┌──

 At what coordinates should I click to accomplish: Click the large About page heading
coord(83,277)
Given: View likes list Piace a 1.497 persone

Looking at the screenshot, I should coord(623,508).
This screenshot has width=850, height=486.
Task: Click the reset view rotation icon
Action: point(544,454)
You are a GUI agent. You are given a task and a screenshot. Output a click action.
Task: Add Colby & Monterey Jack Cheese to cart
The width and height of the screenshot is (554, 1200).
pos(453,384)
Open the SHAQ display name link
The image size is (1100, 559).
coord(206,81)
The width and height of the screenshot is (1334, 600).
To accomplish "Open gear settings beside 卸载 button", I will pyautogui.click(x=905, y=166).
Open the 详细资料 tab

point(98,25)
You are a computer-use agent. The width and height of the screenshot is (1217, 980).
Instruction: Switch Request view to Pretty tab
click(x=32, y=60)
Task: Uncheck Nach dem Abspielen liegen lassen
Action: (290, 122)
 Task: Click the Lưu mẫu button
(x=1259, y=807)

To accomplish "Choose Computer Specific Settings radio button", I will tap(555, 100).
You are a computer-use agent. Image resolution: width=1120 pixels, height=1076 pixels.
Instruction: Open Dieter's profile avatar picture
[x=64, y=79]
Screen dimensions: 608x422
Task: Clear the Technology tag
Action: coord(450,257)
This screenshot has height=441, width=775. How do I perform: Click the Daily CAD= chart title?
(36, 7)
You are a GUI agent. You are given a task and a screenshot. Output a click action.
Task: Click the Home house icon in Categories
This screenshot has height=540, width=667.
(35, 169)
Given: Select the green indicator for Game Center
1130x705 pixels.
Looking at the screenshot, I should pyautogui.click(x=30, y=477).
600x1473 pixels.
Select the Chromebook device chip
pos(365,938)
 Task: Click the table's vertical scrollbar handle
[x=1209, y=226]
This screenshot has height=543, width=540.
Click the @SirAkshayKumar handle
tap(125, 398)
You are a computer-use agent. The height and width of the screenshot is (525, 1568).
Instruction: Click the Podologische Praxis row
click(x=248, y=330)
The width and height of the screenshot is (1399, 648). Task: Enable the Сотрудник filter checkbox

└──

> **Exercise objective**: Each line that contains the string "agent" counts once; report how many such lines the entries have, giving only the number.

> **Solution for this problem**: 5